Augustine Ibeanusi still wears a roped bracelet around his right wrist, a keepsake from his last World Youth Day retreat at Marycrest in 2013.

“It means a lot,’’ said the 20-year-old from the Bronx. “It’s a rosary, and I made it. Ever since I made it, I haven’t taken it off. I wear it to school, church and while I play soccer. I only take it off when I cook.’’

Ibeanusi was among the estimated 50 teens and young adults participating in the “World Youth Day—Not a World away’’ at Marycrest in Monroe on July 29-31.

“Personally, I think it’s a way to connect to Christ spiritually and physically,” Ibeanusi said. “So far, it’s been a great experience and a life-changer. It helps me understand more about God and Jesus and the relationship between the both of them. It helps me have more faith in my religion and not question every single bad thing that happens in my life. I have to work through them with the help of God.”

Parish Visitors of Mary Immaculate sisters have hosted a World Youth Day-style event at their motherhouse at Marycrest to coincide with the much larger one since 2000. (The sisters did not hold an event in 2002, when World Youth Day was held in Toronto.)

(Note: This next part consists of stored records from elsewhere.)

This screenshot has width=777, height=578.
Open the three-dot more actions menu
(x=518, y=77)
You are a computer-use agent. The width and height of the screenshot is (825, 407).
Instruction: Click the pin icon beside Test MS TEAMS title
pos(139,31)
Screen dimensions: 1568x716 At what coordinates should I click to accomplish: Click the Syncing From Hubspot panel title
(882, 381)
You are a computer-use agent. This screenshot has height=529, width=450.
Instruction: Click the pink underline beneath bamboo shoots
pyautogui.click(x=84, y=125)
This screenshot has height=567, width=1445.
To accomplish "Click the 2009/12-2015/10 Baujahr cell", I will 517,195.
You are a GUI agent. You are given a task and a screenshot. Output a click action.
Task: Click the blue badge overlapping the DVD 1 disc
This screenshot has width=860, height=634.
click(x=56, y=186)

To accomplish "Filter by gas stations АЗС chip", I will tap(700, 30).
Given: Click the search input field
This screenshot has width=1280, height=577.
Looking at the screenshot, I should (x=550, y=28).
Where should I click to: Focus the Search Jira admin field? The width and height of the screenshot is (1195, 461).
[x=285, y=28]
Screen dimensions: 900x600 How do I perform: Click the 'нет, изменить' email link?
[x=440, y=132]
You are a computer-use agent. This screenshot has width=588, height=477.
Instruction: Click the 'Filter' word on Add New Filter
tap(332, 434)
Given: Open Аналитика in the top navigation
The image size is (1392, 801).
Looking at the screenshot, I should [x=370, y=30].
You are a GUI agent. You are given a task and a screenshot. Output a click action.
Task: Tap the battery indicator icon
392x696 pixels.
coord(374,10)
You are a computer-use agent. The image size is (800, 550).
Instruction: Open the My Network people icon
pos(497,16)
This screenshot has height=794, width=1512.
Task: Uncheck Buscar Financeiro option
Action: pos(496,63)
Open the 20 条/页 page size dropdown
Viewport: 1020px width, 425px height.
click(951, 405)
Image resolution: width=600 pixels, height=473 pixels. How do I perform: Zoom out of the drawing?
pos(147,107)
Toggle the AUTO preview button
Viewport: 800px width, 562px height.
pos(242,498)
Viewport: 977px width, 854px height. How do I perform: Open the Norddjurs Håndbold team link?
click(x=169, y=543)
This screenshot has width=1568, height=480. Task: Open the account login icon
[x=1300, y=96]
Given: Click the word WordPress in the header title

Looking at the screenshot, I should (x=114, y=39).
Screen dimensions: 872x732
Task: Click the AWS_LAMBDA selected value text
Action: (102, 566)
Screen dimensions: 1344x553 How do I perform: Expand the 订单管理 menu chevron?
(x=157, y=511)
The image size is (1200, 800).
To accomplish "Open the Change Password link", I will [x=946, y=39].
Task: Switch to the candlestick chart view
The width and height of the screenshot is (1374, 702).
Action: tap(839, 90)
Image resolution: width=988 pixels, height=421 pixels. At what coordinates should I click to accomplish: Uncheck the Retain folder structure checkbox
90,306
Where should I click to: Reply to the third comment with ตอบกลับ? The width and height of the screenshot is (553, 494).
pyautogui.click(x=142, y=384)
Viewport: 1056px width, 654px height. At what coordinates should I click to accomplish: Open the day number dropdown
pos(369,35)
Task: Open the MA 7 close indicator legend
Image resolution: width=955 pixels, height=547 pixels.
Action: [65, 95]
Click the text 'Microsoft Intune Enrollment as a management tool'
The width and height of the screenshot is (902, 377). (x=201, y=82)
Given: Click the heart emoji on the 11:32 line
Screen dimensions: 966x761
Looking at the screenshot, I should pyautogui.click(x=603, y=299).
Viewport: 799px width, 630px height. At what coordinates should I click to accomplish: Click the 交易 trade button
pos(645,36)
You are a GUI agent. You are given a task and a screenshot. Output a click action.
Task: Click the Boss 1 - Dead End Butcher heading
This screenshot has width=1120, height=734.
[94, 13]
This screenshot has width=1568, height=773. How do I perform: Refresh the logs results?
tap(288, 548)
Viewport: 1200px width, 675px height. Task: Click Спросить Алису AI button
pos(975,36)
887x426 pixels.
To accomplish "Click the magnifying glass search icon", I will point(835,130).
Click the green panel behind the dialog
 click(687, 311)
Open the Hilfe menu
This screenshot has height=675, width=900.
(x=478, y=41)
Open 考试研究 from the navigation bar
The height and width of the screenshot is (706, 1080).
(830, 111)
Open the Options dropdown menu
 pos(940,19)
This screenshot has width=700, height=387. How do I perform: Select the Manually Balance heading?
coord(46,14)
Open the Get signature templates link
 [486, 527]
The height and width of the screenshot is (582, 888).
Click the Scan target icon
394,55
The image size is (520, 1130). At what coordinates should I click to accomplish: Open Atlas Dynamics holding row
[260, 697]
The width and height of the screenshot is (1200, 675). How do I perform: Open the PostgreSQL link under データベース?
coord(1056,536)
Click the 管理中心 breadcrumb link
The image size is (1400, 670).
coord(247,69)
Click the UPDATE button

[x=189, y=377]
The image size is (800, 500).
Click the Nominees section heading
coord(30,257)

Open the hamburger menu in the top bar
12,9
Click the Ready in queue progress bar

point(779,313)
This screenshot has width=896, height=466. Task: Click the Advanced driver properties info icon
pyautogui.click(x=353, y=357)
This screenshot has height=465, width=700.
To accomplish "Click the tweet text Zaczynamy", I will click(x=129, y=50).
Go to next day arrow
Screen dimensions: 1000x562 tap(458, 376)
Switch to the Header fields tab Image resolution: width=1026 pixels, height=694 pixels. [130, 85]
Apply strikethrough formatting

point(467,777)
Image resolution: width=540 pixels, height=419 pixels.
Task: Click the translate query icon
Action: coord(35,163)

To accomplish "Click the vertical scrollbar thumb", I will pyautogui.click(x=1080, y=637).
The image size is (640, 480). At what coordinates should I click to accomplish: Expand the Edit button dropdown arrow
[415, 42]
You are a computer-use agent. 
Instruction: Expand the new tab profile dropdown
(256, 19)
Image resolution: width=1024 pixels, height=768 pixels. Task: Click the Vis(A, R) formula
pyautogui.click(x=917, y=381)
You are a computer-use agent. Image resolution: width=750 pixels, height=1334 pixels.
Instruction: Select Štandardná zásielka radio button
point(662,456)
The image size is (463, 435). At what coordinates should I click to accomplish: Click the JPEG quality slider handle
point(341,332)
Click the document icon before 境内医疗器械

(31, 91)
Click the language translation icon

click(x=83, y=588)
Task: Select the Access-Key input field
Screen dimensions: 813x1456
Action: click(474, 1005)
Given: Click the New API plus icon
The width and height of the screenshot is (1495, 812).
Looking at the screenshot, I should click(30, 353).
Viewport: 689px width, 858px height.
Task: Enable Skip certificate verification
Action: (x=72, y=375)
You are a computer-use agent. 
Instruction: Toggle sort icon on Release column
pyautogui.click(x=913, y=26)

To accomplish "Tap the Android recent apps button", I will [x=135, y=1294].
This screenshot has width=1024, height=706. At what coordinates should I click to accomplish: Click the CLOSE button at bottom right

The Franciscan Friars of the Renewal were there to assist the sisters at this year’s weekend retreat. A large tent was set up at Marycrest with a stage for the local speakers/musicians and a large screen to watch Pope Francis at World Youth Day in Krakow, Poland. Marycrest also had a Stations of the Cross, pilgrimage walk with prayer for the spiritual works of mercy and a candlelight rosary procession.

“We try to add as many of the elements they have at the main event,’’ said Sister Josita, P.V.M.I., co-organizer of the Marycrest event with Sister Maria Catherine, P.V.M.I.

“We love seeing the people who come to us. It’s an opportunity for our sisters to provide something for young people they may not get anyplace else.”

Staten Island’s Anna Paolicelli, a senior at St. Francis College in Brooklyn, was attending her first World Youth Day retreat at Marycrest and referred back to a talk about confession earlier in the day by Father John Paul Ouellette, C.F.R., which really captivated her.

“(The talk is) always about the formula for confession and what confession does for you,” said Ms. Paolicelli, who hopes to study for her master’s at the Pontifical Gregorian University in Rome. “The priest who’s giving the talk on confession will say, ‘You know to be honest with you; your sins aren’t all that interesting. We don’t remember them. Get rid of that fear, go confess your sins, receive the graces and that’s it.

“Father John Paul did none of that. He told real life stories that used your imagination to draw a conclusion. It helps you grow, see the sins you struggle with and gives you the strength because every time you go to confession you receive graces.”

St. Pope John Paul II established World Youth Day in 1985. In 1993, 500,000 teens and young adults attended World Youth Day in Denver, the only World Youth Day to be held in the United States. This year’s event in Krakow drew more than a million people. World Youth Day, which became a weeklong event in 1989, is scheduled for Panama City in 2019.

Anne Therese Walters, 17, plans to travel from her home in Mountain Top, Pa., to participate in her third World Youth Day-type event at Marycrest in 2019.

“It’s really expensive to go (to another country for World Youth Day), and there are other things like time off from work you can’t sacrifice. To go on this weekend retreat is a blessing,” she said.

“After my first visit to Marycrest, my relationship with God got a lot closer so that it was the start of falling in love with my faith again. Coming back is a chance to strengthen it even more.”